Casamento, tragédia e beleza

Existe beleza sem tragédia, afinal? Um dia destes fui a um casamento bonito e trágico. Bonito de ver as famílias juntas e amigos unidos para celebrar. Foi mais bonito vê-los antes da festa do que durante a festa. No antes vê-se um ambiente natural e adocicado pela expectativa da celebração. A família a interagir e trabalhar junta em tarefas de decoração e organização do evento. Formiguinhas em sintonia, cada uma com o seu trabalho e destino bem definidos, e felizes com isso.

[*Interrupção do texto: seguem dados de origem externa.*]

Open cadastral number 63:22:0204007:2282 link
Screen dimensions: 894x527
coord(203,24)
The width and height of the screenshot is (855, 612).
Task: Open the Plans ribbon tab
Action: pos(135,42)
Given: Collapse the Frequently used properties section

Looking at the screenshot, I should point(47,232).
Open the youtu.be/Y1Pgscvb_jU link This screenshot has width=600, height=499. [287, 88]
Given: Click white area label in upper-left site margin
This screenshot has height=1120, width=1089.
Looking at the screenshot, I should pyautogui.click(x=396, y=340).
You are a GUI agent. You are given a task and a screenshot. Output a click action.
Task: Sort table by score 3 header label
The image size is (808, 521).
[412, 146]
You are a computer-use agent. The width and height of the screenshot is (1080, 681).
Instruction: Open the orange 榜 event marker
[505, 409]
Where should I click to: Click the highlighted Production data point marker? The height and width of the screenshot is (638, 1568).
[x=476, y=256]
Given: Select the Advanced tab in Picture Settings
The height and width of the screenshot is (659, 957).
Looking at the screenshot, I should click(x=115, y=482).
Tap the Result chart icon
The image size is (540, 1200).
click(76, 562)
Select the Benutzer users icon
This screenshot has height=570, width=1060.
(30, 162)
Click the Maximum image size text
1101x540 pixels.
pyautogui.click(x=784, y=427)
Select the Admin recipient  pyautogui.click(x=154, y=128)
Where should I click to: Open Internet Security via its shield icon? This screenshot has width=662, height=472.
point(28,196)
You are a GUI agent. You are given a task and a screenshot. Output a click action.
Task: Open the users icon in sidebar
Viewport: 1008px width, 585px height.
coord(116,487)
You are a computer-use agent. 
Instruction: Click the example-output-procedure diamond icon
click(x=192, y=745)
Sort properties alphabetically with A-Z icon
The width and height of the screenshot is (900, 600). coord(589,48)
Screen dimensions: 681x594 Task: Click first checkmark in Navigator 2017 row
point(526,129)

Na festa, junta-se a tragédia. Na festa temos finalmente a colheita dos frutos do trabalho. Não se deve descurar a força da celebração e do ritual. A tragédia está presente, no entanto. O jovem casal dá tudo, está contente, e quer trazer toda a gente para o seu barco do amor e da presença. E nós enquanto convidados temos o dever de durante aquelas horas trazer a nossa presença, despir as vergonhas e preconceitos, despir tudo, e celebrar a fundo. A tragédia é ver o quão poucas pessoas são capazes de se despirem, de tirarem a máscara e se juntarem aos noivos que tanto trabalharam e gastaram para estar ali. O mínimo que podemos fazer por eles, se não por nós próprios também, é dar tudo, brilhar alto, uma chuva de estrelas, um conjunto de luas a iluminar o céu. E porque não?